Hi.
RandyP: If you are out there, I desperately need your help with this one. Anyone else also welcome to assist... :
I am trying to copy a frame of (32 x 16384) unsigned 16-bit values from one location in external DDR to another using the 64x+ core of the C6474 DSP. However, naturally I am getting poor copying speed performance due to a lot of cache misses involved during access to L3 RAM. I have compared the results with that of the EDMA3, and currently the EDMA3 is performing 20 TIMES faster!! However, I am running into source and destination BIDX overflow issues with the EDMA3 when the size of the matrix is increased any further.

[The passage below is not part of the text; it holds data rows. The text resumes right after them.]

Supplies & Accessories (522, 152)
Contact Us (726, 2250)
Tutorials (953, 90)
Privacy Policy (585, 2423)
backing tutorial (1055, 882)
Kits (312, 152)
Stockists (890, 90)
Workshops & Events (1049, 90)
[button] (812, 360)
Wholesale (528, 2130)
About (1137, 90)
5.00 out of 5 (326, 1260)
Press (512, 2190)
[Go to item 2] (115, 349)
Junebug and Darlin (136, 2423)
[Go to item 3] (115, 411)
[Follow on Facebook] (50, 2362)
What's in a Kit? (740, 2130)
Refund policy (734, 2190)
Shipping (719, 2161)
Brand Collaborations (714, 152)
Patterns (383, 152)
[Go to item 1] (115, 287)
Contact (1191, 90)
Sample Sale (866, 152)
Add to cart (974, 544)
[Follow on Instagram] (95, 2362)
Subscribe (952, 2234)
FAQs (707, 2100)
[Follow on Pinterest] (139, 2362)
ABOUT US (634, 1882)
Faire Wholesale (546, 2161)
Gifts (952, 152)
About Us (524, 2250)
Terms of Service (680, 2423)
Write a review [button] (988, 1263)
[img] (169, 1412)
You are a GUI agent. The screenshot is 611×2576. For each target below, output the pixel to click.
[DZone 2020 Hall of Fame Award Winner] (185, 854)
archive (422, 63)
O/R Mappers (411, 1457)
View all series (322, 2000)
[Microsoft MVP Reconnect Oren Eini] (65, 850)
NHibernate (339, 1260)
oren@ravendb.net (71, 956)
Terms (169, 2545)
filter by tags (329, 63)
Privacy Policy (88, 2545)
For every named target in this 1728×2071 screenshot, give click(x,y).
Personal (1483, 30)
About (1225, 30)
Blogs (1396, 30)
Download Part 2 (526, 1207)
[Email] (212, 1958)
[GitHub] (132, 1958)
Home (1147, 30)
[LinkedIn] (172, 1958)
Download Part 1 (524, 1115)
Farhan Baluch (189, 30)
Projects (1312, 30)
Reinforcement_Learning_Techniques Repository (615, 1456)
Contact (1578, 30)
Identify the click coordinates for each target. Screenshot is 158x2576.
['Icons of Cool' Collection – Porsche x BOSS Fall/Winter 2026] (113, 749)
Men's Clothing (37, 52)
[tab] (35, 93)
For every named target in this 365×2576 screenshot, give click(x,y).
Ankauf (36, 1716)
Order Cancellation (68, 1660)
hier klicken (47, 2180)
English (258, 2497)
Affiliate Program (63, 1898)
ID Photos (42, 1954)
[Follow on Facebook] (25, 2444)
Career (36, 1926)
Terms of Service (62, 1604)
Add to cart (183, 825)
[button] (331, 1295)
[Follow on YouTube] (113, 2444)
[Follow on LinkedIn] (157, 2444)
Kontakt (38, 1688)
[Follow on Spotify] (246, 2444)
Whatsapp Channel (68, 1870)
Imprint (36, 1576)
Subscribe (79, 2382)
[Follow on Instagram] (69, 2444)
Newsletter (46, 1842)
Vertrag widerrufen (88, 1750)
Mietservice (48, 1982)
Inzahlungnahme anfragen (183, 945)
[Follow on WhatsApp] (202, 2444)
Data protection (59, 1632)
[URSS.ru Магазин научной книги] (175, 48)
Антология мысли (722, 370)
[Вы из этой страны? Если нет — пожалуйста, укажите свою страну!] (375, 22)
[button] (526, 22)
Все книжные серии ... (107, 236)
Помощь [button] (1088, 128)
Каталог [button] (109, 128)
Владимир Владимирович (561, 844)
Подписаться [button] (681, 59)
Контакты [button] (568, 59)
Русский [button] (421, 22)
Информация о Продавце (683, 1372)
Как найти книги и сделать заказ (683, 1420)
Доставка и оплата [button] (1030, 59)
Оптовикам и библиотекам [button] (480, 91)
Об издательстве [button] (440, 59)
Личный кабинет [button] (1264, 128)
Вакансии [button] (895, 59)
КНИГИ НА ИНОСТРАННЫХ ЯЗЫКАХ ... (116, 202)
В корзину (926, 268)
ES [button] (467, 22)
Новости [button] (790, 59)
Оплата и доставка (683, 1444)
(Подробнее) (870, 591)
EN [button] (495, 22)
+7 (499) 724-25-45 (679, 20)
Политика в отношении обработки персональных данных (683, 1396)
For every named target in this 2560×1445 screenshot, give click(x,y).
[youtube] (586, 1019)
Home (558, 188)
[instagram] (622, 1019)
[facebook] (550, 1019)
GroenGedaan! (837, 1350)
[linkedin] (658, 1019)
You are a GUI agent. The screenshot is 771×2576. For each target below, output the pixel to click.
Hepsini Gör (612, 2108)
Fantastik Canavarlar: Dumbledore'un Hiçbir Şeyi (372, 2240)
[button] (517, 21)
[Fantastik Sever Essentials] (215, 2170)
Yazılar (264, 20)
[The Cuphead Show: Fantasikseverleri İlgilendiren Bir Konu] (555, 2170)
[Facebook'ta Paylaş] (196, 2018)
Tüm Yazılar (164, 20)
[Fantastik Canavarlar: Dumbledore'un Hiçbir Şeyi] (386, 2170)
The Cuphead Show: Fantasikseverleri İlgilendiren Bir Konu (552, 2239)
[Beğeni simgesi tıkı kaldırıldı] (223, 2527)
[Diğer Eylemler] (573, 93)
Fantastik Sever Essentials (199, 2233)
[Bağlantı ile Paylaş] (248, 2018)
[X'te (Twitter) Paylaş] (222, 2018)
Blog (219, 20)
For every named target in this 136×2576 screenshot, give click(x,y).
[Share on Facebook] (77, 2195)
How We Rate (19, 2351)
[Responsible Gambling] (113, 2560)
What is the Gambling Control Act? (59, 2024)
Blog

Default L1D cache size for the C6474 is 32kB. I have tried to disable the cache before the copy by setting the L1D cache size to 0 using the CSL CACHE_setL1dSize(CACHE_L1_0KCACHE), and restoring it afterwards back to 32k. I was hoping this would force the core to read-write directly to the DDR, bypassing the cache and alleviating the penalties of cache misses, and consequently performing faster.
However, I am always getting the same copying speed performance, regardless of the cache size setting, and pretty poor compared to the EDMA3.
I have 2x questions that I would like to get answers for:
- Am I following the right approach in trying to avoid cache misses, or is there some other way to achieve this?
- Will the EDMA3 ALWAYS have better performance to the core in this regard, and why?
Thank you for the help!
Estian.